Reproduce the records from the line holding "Expand the REPORTS & INSIGHTS section" through the line holding "Click the Информация", inclusive, switching "avatar" to "icon" and changing nothing else.
** BEGIN **
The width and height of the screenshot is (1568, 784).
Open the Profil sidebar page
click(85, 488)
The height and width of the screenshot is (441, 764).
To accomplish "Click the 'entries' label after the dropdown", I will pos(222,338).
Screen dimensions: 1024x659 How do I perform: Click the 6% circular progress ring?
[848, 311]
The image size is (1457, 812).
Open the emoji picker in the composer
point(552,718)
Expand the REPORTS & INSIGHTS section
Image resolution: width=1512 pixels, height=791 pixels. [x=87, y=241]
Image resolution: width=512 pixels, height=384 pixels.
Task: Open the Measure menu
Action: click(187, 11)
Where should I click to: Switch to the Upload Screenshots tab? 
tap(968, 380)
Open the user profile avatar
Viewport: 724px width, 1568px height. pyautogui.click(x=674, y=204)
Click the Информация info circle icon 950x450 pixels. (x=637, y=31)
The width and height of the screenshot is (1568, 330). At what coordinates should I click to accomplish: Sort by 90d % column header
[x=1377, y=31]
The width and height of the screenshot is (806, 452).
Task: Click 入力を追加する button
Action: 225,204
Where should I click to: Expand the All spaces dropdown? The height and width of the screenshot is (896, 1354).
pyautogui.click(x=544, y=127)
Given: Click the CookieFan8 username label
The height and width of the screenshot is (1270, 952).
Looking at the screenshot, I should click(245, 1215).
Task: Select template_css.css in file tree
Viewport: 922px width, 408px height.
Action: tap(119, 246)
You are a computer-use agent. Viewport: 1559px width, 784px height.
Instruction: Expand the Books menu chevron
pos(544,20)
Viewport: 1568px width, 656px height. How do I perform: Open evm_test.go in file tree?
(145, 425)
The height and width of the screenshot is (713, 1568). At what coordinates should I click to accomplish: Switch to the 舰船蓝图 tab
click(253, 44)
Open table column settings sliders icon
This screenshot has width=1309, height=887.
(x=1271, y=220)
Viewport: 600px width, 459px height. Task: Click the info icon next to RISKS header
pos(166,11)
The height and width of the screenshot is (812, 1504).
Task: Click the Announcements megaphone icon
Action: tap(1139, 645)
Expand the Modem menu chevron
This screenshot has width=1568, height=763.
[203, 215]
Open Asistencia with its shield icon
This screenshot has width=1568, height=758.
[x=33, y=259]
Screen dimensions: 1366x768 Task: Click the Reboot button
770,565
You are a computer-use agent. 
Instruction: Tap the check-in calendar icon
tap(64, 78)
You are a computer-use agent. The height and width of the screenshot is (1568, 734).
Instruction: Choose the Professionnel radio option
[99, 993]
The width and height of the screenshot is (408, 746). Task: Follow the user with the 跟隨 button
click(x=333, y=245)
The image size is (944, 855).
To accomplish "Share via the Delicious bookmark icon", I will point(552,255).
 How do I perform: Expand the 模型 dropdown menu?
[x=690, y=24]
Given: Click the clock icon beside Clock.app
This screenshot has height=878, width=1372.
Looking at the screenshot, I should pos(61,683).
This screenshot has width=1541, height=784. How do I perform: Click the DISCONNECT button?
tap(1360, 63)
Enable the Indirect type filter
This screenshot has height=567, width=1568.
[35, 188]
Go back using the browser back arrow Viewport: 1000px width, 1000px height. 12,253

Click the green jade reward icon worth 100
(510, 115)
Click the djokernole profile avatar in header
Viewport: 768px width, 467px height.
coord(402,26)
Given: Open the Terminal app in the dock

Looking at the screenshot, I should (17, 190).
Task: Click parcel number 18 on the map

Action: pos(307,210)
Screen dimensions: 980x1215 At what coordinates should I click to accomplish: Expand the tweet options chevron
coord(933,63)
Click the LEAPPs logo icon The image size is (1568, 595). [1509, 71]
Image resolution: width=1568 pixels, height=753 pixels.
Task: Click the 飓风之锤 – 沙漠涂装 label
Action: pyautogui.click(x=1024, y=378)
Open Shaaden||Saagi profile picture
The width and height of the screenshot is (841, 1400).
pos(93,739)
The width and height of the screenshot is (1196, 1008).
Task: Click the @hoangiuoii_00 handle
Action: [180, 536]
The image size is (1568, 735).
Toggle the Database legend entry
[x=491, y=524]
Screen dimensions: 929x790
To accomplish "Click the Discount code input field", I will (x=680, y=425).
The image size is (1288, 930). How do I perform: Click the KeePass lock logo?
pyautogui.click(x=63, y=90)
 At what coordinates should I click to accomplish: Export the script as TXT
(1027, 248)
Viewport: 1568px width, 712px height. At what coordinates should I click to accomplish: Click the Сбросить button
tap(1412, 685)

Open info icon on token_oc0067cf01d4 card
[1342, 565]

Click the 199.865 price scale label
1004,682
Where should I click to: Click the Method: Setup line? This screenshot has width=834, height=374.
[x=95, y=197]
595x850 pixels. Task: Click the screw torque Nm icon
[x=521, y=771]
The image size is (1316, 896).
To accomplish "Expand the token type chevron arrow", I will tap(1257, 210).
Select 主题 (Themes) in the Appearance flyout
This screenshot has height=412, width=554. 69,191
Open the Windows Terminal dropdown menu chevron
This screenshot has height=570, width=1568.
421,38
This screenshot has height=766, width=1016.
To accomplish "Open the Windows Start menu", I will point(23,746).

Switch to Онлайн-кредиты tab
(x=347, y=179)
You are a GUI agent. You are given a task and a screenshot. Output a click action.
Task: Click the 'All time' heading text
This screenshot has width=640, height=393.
** END **
### Output of the exercise
Expand the REPORTS & INSIGHTS section
Image resolution: width=1512 pixels, height=791 pixels. [x=87, y=241]
Image resolution: width=512 pixels, height=384 pixels.
Task: Open the Measure menu
Action: click(187, 11)
Where should I click to: Switch to the Upload Screenshots tab? 
tap(968, 380)
Open the user profile icon
Viewport: 724px width, 1568px height. pyautogui.click(x=674, y=204)
Click the Информация info circle icon 950x450 pixels. (x=637, y=31)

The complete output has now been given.